True Convictions, le dernier téléfilm, conclut ce bref retour de Cagney & Lacey, dans l’esprit du series finale : il n’a pas du tout été écrit comme une fin. En effet, la production espérait poursuivre ce format pendant plusieurs années, mais l’arrivée de Les Monves à CBS, bien décidé à changer l’image du network et à attirer un public plus jeune, sera fatale à la poursuite du projet. Plus intime que les précédents, il explore les difficultés des parents à vivre avec les erreurs faites par leurs enfants et à les aider à les corriger, il n’est pas complètement convaincant. J’ai été gêné par le fait que la guest star principale de l’épisode, Michael Moriarty, qui joue un père dont la fille est morte d’une overdose, ait déjà incarné l’un des personnages ponctuels les plus marquants de la série (un flic qui avait dénoncé ses collègues corrompus). De plus, à cette histoire est accolée une intrigue judiciaire concernant le rétablissement de la peine de mort à New York (sujet au combien passionnant) dont le traitement anecdotique est très problématique.

Cet opus moins fort que les trois précédents ne peut à lui seul ternir la réussite que constituent ces « réunions » et qui, malgré tout, fonctionnent comme une conclusion satisfaisante et adaptée à une série plusieurs fois revenue des abysses de l’annulation.
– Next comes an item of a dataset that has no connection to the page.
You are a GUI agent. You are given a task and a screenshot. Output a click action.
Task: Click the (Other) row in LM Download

Malgré un succès critique et populaire, colossal à l’époque, il n’y eu pas eu d’autres procedurals mettant en scène un duo de femmes policières sur les networks au cours des 30 dernières années.
Pas un [3].
L’idée d’un remake de la série s’avère finalement bien plus original que prévu.

Jéjé
P.S. En attendant, j’ai hâte de me replonger dans Scott & Bailey (dont je n’ai vu que la saison 1), la série anglaise de Sally Wainwright, qui reprend le concept du duo policier féminin mais dans un environnement hiérarchique lui aussi féminin.
Notes

[1J’ai vu les 10 premières minutes du téléfilm de ABC, c’est irregardable. J’ai eu peur qu’en continuant j’allais altérer pour toujours l’image de ces deux personnages.
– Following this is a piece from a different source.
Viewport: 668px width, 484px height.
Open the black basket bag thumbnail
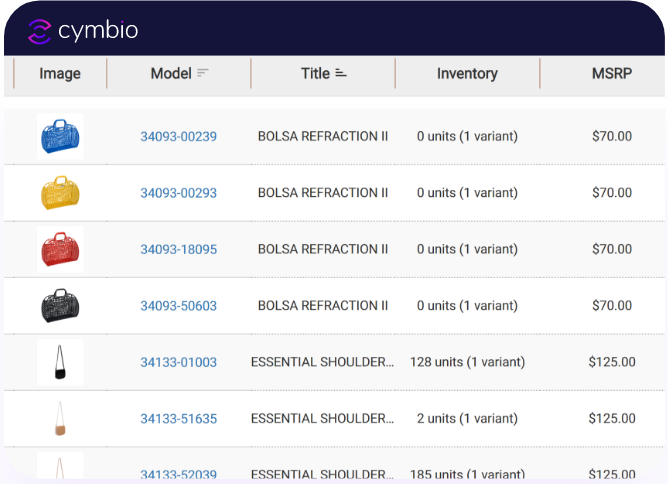click(60, 305)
[2Dans son livre sur la série, Barney Rosensweig indique que Sharon Gleiss détestait profondément cette idée et n’a jamais changé d’avis.

[3En 2010, TNT lance avec succès Rizzoli & Isles, la seule itération du genre à la télévision américaine, dont on peut dire que l’ambition dans la représentation de personnages féminins complexes fut bien moindre.